## YOUR INSTRUCTIONS
Your output should contain every record, unchanged.

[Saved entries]
===============
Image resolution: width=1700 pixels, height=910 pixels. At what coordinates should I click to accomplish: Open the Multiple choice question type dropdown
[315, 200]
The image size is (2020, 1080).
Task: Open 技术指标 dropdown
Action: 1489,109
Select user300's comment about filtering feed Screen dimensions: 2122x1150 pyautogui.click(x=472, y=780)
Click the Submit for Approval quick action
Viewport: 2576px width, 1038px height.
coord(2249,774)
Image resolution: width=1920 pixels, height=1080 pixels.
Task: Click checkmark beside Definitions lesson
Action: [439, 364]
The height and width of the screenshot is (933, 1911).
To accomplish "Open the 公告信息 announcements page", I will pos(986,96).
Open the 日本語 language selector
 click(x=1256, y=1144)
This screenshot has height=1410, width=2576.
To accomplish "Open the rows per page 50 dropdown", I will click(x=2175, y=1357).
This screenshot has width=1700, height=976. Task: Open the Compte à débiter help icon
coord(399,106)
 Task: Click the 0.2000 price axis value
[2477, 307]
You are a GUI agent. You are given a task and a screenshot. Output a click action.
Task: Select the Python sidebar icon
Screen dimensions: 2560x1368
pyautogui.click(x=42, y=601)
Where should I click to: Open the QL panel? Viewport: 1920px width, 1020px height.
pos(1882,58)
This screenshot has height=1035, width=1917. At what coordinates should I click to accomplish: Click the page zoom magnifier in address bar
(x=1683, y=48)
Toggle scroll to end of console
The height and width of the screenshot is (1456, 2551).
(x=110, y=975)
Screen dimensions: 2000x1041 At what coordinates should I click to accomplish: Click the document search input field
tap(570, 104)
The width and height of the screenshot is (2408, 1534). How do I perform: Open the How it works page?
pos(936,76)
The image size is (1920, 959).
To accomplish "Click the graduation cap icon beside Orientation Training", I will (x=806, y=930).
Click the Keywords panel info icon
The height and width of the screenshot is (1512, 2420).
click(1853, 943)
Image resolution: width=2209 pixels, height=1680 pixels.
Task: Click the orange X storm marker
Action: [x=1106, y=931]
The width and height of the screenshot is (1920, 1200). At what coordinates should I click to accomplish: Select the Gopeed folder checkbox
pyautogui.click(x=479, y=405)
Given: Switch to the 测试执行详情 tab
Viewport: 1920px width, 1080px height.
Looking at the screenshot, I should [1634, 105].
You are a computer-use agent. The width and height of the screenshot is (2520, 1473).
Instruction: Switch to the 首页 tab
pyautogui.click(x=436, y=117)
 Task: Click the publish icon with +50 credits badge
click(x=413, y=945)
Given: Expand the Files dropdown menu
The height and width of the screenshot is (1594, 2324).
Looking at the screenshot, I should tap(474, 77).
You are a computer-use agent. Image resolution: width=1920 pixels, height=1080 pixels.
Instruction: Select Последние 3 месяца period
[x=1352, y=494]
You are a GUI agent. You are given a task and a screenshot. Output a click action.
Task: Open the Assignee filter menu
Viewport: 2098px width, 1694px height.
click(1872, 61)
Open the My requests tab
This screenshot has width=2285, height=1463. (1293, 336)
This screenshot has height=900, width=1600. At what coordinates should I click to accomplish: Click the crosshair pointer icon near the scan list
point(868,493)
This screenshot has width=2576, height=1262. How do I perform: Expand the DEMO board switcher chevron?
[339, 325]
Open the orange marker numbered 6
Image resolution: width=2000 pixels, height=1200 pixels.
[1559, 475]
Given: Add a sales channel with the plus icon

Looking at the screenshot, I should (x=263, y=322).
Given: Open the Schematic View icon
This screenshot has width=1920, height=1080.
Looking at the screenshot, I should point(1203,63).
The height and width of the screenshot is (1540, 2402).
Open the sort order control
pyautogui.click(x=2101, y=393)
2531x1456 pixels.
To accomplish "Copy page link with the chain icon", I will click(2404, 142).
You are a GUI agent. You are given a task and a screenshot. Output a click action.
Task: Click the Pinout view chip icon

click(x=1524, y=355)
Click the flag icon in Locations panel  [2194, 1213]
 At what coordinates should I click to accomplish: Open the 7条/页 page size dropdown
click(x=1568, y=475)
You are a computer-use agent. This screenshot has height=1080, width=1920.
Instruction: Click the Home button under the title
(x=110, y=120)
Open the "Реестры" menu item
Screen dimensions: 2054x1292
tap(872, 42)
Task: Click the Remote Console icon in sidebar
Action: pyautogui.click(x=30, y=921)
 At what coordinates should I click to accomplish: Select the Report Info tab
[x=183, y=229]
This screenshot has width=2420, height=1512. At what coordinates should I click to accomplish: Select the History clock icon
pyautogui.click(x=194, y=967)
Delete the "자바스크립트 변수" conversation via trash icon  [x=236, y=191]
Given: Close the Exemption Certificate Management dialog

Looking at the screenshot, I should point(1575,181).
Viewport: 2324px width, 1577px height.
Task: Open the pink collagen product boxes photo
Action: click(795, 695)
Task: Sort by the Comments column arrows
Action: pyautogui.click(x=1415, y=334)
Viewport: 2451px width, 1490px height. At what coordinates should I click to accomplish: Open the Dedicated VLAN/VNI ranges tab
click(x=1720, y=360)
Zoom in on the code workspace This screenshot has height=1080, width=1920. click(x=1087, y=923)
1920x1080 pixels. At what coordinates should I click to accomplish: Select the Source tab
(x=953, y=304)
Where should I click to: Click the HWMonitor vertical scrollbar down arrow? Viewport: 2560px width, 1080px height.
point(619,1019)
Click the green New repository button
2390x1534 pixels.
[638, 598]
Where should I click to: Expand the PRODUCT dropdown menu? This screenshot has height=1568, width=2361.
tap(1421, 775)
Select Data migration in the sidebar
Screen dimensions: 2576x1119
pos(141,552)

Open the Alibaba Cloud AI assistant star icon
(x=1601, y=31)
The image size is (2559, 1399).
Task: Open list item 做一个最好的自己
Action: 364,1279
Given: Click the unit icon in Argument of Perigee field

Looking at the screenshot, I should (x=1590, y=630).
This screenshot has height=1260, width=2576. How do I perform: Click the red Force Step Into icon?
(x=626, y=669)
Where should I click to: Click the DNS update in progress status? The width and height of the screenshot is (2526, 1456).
===============
## TASK SOLUTION
Image resolution: width=1700 pixels, height=910 pixels. At what coordinates should I click to accomplish: Open the Multiple choice question type dropdown
[315, 200]
The image size is (2020, 1080).
Task: Open 技术指标 dropdown
Action: 1489,109
Select user300's comment about filtering feed Screen dimensions: 2122x1150 pyautogui.click(x=472, y=780)
Click the Submit for Approval quick action
Viewport: 2576px width, 1038px height.
coord(2249,774)
Image resolution: width=1920 pixels, height=1080 pixels.
Task: Click checkmark beside Definitions lesson
Action: [439, 364]
The height and width of the screenshot is (933, 1911).
To accomplish "Open the 公告信息 announcements page", I will pos(986,96).
Open the 日本語 language selector
 click(x=1256, y=1144)
This screenshot has height=1410, width=2576.
To accomplish "Open the rows per page 50 dropdown", I will click(x=2175, y=1357).
This screenshot has width=1700, height=976. Task: Open the Compte à débiter help icon
coord(399,106)
 Task: Click the 0.2000 price axis value
[2477, 307]
You are a GUI agent. You are given a task and a screenshot. Output a click action.
Task: Select the Python sidebar icon
Screen dimensions: 2560x1368
pyautogui.click(x=42, y=601)
Where should I click to: Open the QL panel? Viewport: 1920px width, 1020px height.
pos(1882,58)
This screenshot has height=1035, width=1917. At what coordinates should I click to accomplish: Click the page zoom magnifier in address bar
(x=1683, y=48)
Toggle scroll to end of console
The height and width of the screenshot is (1456, 2551).
(x=110, y=975)
Screen dimensions: 2000x1041 At what coordinates should I click to accomplish: Click the document search input field
tap(570, 104)
The width and height of the screenshot is (2408, 1534). How do I perform: Open the How it works page?
pos(936,76)
The image size is (1920, 959).
To accomplish "Click the graduation cap icon beside Orientation Training", I will (x=806, y=930).
Click the Keywords panel info icon
The height and width of the screenshot is (1512, 2420).
click(1853, 943)
Image resolution: width=2209 pixels, height=1680 pixels.
Task: Click the orange X storm marker
Action: [x=1106, y=931]
The width and height of the screenshot is (1920, 1200). At what coordinates should I click to accomplish: Select the Gopeed folder checkbox
pyautogui.click(x=479, y=405)
Given: Switch to the 测试执行详情 tab
Viewport: 1920px width, 1080px height.
Looking at the screenshot, I should [1634, 105].
You are a computer-use agent. The width and height of the screenshot is (2520, 1473).
Instruction: Switch to the 首页 tab
pyautogui.click(x=436, y=117)
 Task: Click the publish icon with +50 credits badge
click(x=413, y=945)
Given: Expand the Files dropdown menu
The height and width of the screenshot is (1594, 2324).
Looking at the screenshot, I should tap(474, 77).
You are a computer-use agent. Image resolution: width=1920 pixels, height=1080 pixels.
Instruction: Select Последние 3 месяца period
[x=1352, y=494]
You are a GUI agent. You are given a task and a screenshot. Output a click action.
Task: Open the Assignee filter menu
Viewport: 2098px width, 1694px height.
click(1872, 61)
Open the My requests tab
This screenshot has width=2285, height=1463. (1293, 336)
This screenshot has height=900, width=1600. At what coordinates should I click to accomplish: Click the crosshair pointer icon near the scan list
point(868,493)
This screenshot has width=2576, height=1262. How do I perform: Expand the DEMO board switcher chevron?
[339, 325]
Open the orange marker numbered 6
Image resolution: width=2000 pixels, height=1200 pixels.
[1559, 475]
Given: Add a sales channel with the plus icon

Looking at the screenshot, I should (x=263, y=322).
Given: Open the Schematic View icon
This screenshot has width=1920, height=1080.
Looking at the screenshot, I should point(1203,63).
The height and width of the screenshot is (1540, 2402).
Open the sort order control
pyautogui.click(x=2101, y=393)
2531x1456 pixels.
To accomplish "Copy page link with the chain icon", I will click(2404, 142).
You are a GUI agent. You are given a task and a screenshot. Output a click action.
Task: Click the Pinout view chip icon

click(x=1524, y=355)
Click the flag icon in Locations panel  [2194, 1213]
 At what coordinates should I click to accomplish: Open the 7条/页 page size dropdown
click(x=1568, y=475)
You are a computer-use agent. This screenshot has height=1080, width=1920.
Instruction: Click the Home button under the title
(x=110, y=120)
Open the "Реестры" menu item
Screen dimensions: 2054x1292
tap(872, 42)
Task: Click the Remote Console icon in sidebar
Action: pyautogui.click(x=30, y=921)
 At what coordinates should I click to accomplish: Select the Report Info tab
[x=183, y=229]
This screenshot has width=2420, height=1512. At what coordinates should I click to accomplish: Select the History clock icon
pyautogui.click(x=194, y=967)
Delete the "자바스크립트 변수" conversation via trash icon  [x=236, y=191]
Given: Close the Exemption Certificate Management dialog

Looking at the screenshot, I should point(1575,181).
Viewport: 2324px width, 1577px height.
Task: Open the pink collagen product boxes photo
Action: click(795, 695)
Task: Sort by the Comments column arrows
Action: pyautogui.click(x=1415, y=334)
Viewport: 2451px width, 1490px height. At what coordinates should I click to accomplish: Open the Dedicated VLAN/VNI ranges tab
click(x=1720, y=360)
Zoom in on the code workspace This screenshot has height=1080, width=1920. click(x=1087, y=923)
1920x1080 pixels. At what coordinates should I click to accomplish: Select the Source tab
(x=953, y=304)
Where should I click to: Click the HWMonitor vertical scrollbar down arrow? Viewport: 2560px width, 1080px height.
point(619,1019)
Click the green New repository button
2390x1534 pixels.
[638, 598]
Where should I click to: Expand the PRODUCT dropdown menu? This screenshot has height=1568, width=2361.
tap(1421, 775)
Select Data migration in the sidebar
Screen dimensions: 2576x1119
pos(141,552)

Open the Alibaba Cloud AI assistant star icon
(x=1601, y=31)
The image size is (2559, 1399).
Task: Open list item 做一个最好的自己
Action: 364,1279
Given: Click the unit icon in Argument of Perigee field

Looking at the screenshot, I should (x=1590, y=630).
This screenshot has height=1260, width=2576. How do I perform: Click the red Force Step Into icon?
(x=626, y=669)
Where should I click to: Click the DNS update in progress status? The width and height of the screenshot is (2526, 1456).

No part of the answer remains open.